▶ Problem statement: According to the abstract on exoenzyme S, which surface marker showed rapid but unsustained expression on T cells after exposure to exoenzyme S?

▶ Text under study:
Exoenzyme S from Pseudomonas aeruginosa induces apoptosis in T lymphocytes.

Exoenzyme S from Pseudomonas aeruginosa is a unique T cell mitogen; it is a powerful immunostimulus that activates a large proportion of T cells, but results in delayed and reduced lymphocyte proliferation. This study was performed to explain the discrepancy between early T cell activation and subsequent proliferation. Studies revealed that exoenzyme S induced rapid and unsustained surface expression of CD69, but could not induce interleukin-2 receptor alpha (IL-2R alpha) up-regulation on T cells. IL-2 was undetectable in supernatants and addition of rIL-2 could not reverse the unresponsiveness, indicating that anergy was not involved. Exoenzyme S induced membrane phosphatidylserine translocation, DNA hypodiploidy, and DNA fragmentation, implicating apoptosis as the mechanism for the unresponsiveness. Exoenzyme S-induced apoptosis shows features of both propriocidal and death by neglect, suggesting shared characteristics of an intermediate pathway. Thus, a Pseudomonas exoproduct induces T cell apoptosis, which may contribute to the pathogenesis of Pseudomonas infections in diseases such as cystic fibrosis.

▶ Exercise data:
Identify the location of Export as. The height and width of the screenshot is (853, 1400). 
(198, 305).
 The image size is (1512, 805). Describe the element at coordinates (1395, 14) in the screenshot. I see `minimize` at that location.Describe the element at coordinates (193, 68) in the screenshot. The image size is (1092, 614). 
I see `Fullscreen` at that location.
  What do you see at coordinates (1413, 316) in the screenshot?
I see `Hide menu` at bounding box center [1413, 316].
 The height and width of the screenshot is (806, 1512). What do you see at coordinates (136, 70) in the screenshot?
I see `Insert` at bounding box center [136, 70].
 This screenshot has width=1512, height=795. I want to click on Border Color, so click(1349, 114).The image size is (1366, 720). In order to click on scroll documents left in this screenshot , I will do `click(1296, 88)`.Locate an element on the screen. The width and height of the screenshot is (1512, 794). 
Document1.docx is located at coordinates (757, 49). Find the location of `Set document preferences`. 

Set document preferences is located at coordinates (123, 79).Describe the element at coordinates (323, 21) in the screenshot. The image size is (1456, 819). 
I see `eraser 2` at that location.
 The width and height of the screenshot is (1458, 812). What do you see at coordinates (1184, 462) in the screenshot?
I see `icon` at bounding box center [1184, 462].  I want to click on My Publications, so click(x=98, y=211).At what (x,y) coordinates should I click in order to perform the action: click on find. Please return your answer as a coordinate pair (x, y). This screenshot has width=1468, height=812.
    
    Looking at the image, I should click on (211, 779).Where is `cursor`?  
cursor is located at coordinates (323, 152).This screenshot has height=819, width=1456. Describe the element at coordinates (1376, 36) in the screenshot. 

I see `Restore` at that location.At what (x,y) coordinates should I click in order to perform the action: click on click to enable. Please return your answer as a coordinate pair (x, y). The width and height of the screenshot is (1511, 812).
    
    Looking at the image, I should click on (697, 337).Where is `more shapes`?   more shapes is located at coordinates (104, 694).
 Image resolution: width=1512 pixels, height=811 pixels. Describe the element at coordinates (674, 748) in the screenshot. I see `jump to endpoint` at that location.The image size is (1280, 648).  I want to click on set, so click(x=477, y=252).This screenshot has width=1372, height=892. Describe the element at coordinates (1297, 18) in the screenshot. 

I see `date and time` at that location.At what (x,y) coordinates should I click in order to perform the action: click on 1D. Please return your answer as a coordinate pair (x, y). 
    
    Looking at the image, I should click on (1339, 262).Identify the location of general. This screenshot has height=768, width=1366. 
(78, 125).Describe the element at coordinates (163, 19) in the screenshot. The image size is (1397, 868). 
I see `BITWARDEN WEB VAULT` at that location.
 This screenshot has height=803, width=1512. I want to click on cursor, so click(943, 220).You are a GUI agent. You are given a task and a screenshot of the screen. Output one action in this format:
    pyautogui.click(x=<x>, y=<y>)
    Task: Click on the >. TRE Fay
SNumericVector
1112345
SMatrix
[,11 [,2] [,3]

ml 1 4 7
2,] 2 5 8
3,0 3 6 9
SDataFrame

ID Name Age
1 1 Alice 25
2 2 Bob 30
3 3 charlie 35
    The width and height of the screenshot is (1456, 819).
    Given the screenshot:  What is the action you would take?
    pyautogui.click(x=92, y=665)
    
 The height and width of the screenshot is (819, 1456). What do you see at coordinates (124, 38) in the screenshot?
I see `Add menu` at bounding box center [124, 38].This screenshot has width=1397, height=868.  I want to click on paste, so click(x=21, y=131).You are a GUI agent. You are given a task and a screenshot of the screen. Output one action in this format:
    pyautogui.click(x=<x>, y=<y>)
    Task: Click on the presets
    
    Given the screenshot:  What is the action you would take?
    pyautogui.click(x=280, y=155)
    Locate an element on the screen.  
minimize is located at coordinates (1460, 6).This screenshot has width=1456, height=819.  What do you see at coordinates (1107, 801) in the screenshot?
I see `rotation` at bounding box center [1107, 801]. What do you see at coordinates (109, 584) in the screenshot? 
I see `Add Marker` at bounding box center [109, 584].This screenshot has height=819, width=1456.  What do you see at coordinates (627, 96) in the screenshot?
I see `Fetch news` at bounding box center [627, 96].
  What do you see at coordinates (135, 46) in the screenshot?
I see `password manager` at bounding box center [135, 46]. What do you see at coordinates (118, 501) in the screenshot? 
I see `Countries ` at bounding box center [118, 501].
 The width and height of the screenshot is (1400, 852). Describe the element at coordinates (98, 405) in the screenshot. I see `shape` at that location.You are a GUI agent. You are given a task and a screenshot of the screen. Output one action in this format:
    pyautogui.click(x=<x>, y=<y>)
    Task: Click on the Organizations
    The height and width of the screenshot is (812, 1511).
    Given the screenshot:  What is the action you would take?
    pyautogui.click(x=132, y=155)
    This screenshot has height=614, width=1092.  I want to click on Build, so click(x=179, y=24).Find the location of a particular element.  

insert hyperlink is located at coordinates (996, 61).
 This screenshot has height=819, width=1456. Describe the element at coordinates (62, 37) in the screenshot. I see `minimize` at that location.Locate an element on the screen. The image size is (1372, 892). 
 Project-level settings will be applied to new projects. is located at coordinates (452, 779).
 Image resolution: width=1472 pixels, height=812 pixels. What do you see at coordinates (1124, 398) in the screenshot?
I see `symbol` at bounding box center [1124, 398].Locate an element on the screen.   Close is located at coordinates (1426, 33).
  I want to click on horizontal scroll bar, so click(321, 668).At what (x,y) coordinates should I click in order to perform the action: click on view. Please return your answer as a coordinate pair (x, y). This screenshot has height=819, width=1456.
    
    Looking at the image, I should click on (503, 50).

▶ Answer section: CD69